Он оглядел комнату и все, что в ней было. Здесь все добыто ее телом, ее красотой: кровать, табуреты, ложки. Потому, наверно, и в лампе у них есть керосин, что горячи ее поцелуи. Даже сундучок, который она ему купила, и тот, возможно, является частью ее самой, наградой за ласки, которые она дарит мужчинам. Все, что есть в этом доме, принадлежит ей, все. Сам же он — всего лишь тень ее чрева, ничтожество, пьяница.

Сантьяго подтянул ремень. Гордый своим предназначеньем, зашагал по комнате: суровый, мечтательно-грустный — Дон Кихот, попавший в родную стихию.

— Куда ты собрался? — с тревогой спросила она.

— Я должен освободить народ.

— Никуда ты не пойдешь!

Он вытащил из ножен саблю.

— Мне кусок в горло не лезет, когда я о тебе думаю.

— Не пущу!

— Я должен.

— Ничего ты не добьешься. — Она преградила ему дорогу.

— Ты думаешь, что можешь заглушить во мне совесть? — Он оттолкнул ее с неожиданной силой. Элена упала и потеряла сознание.

Сантьяго выскочил на улицу, миновал кабачок, откуда все еще доносились печальные песни Де Пальмы, и направился к зернохранилищу, призывая нищих идти вместе с ним. Как раз в это время мимо проезжал грузовик с зерном. Сантьяго, став в позу фехтовальщика, вонзил саблю в мешок один раз, потом другой, и тотчас из него посыпался рис; люди, стоявшие поблизости, с дикими воплями бросились на дорогу и стали собирать зерно вместе с пылью.
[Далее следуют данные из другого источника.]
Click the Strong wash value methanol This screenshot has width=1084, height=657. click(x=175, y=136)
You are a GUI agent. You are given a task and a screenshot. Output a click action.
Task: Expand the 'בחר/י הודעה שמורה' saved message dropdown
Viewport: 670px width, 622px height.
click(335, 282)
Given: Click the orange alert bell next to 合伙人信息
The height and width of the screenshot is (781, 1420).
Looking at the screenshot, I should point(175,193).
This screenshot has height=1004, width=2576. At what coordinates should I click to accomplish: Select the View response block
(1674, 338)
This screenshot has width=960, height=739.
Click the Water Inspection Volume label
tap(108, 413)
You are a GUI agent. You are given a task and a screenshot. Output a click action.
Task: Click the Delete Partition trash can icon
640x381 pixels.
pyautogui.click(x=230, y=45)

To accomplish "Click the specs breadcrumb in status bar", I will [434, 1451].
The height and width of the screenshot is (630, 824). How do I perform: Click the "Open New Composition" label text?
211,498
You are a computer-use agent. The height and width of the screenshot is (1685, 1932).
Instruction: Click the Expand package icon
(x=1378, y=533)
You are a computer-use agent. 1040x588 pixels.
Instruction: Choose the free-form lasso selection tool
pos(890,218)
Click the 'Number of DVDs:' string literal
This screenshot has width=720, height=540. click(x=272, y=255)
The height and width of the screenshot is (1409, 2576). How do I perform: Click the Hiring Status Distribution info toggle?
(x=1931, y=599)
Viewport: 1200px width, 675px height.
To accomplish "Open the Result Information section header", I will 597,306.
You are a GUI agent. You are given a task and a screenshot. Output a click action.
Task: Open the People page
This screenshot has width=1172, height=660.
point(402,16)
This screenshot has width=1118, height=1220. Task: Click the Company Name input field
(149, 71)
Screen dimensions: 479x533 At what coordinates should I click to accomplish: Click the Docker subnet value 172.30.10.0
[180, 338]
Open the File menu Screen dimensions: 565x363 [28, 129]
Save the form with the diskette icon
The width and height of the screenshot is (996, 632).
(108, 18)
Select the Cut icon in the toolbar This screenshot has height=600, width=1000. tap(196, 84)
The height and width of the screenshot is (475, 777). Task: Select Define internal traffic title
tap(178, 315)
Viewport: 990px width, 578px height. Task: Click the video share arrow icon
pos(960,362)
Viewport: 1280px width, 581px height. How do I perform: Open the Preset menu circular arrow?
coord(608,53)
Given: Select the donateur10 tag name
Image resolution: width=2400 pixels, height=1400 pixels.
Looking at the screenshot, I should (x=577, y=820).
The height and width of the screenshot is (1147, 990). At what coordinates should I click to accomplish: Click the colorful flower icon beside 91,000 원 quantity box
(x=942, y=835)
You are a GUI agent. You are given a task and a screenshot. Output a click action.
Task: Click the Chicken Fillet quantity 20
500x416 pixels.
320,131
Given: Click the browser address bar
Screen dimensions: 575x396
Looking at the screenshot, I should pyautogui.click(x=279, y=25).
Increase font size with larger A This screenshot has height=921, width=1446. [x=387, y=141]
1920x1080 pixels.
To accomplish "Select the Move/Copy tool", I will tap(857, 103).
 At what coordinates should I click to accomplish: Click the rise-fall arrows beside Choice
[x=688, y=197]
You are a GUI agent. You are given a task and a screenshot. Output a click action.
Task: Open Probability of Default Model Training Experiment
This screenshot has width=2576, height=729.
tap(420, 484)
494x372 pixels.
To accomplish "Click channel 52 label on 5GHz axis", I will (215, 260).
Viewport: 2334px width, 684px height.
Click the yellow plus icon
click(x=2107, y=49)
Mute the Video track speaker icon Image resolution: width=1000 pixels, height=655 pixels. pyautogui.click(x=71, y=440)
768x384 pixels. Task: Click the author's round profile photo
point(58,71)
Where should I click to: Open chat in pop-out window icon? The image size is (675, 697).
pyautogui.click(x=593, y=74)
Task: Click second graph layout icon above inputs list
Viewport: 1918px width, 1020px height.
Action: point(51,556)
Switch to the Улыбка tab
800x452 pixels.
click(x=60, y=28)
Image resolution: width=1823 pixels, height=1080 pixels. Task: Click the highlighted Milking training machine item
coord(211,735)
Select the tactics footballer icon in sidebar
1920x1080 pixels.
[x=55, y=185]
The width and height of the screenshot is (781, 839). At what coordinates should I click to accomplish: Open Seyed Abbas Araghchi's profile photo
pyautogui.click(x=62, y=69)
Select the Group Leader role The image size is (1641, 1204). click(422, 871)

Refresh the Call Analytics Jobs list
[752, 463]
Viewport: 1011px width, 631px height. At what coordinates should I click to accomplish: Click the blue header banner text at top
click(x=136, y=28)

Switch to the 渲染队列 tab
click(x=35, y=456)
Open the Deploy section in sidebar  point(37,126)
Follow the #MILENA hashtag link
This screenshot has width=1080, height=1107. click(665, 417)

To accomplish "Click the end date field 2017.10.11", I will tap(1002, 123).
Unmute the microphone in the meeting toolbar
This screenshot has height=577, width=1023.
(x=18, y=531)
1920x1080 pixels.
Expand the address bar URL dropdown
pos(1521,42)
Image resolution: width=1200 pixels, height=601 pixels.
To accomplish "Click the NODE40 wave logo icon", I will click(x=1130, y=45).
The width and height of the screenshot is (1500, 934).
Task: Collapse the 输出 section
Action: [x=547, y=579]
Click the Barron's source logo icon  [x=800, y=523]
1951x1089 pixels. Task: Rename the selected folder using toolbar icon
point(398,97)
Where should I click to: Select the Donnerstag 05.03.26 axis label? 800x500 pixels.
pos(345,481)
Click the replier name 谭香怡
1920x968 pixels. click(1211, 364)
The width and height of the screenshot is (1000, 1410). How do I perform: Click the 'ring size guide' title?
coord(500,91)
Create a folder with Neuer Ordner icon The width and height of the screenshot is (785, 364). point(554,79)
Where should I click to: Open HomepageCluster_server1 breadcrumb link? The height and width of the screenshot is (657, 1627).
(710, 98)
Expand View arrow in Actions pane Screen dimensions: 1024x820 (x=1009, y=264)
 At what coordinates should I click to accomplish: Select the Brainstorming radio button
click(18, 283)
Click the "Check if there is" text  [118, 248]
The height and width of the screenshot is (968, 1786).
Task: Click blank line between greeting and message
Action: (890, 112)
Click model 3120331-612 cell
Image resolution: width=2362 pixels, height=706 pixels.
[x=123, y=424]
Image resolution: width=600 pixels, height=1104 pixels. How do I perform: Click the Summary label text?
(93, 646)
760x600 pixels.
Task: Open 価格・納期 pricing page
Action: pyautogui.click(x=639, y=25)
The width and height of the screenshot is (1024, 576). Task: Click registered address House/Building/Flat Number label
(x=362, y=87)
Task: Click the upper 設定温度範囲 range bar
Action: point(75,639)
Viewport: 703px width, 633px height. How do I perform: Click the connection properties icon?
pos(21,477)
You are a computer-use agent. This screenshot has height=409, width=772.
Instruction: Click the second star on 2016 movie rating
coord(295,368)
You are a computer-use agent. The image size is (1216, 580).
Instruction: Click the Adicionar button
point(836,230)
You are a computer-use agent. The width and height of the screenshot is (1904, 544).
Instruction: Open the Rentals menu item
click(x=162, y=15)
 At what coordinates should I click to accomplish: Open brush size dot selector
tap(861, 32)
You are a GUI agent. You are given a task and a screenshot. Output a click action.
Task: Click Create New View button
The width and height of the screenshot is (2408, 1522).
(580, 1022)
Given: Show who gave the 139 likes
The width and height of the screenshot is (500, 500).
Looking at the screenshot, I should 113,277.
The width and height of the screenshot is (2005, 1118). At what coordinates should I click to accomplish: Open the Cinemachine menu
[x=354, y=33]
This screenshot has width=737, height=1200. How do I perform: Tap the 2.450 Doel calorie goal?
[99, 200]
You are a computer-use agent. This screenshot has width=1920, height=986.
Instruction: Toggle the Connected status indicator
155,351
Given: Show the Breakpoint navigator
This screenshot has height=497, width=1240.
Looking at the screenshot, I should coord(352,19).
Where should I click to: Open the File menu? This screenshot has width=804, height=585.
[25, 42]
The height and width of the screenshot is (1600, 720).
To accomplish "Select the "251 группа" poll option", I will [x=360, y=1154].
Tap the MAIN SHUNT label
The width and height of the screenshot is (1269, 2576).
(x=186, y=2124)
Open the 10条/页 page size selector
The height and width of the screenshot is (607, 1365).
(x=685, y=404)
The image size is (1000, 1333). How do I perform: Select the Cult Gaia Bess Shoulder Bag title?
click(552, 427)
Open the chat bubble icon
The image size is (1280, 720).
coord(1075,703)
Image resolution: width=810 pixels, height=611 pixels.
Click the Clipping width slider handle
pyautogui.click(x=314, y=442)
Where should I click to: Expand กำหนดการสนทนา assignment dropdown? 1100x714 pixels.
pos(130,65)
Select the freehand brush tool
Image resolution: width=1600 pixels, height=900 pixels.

Грузовик резко свернул в сторону и, наехав на мусорный бак, накренился; несколько мешков лопнуло по швам, и рис, точно белая кровь, залил тротуар, на котором изможденные матери кормили младенцев, плачущих от укусов насекомых. От скопища людей отделилась фигура старухи, согнувшаяся под тяжестью огромного мешка с рисом. Сантьяго, размахивая саблей, звал за собой людей на территорию склада.

Сторож не сразу заметил, как Сантьяго кинулся на колючую проволоку и затем, путаясь в цепких ее обрывках, помчался с саблей к мешкам, сложенным в том месте, где по утрам кормили рыбой хозяйских собак. Потом с ревом и проклятиями начал рубить, колоть, рвать мешковину, высвобождая зерно, пачкая его собственной кровью, в то время как толпа неистовствовала у изгороди.

Но вот сторож опомнился, закричал, и Сантьяго, набрав в пригоршню риса, побежал прочь. Сторож крикнул второй раз, требуя, чтобы Сантьяго остановился, но тот продолжал бежать, он уже ничего не слышал, в ушах его только ветер шумел. Не переставая кричать, сторож бросился было за ним, но не догнал. И тут Сантьяго ощутил толчок в спину. Сторож, совсем еще мальчишка, впервые в жизни державший в руках винтовку, выстрелил. Толпа рассеялась, старик застыл на месте, блистая своей медалью.

И когда Сантьяго упал, как падает с лица слеза скорбящего человека, ему почудилось, что лежит он не на джутовых мешках, сваленных в кучу на мокрых опилках, а на холодной траве, смоченной их кровью, в горах, среди лунного ландшафта, в ту далекую святую сентябрьскую ночь. Он сник, как дуновение ветерка, как слабый отсвет старой монеты, что катилась, катилась и вдруг исчезла в какой-нибудь щели. Падая, он сливался с горами, которые тоже страдали от одиночества и очарование которых обратило его в небытие. Он умирал с сознанием, что пуля, поразившая его, — это дар всевышнего, его избавление, светлый праздник, которому не будет конца. Так лежал он среди зерен риса, одинокий, всеми покинутый, и остались при нем только сабля да мерцание звезд.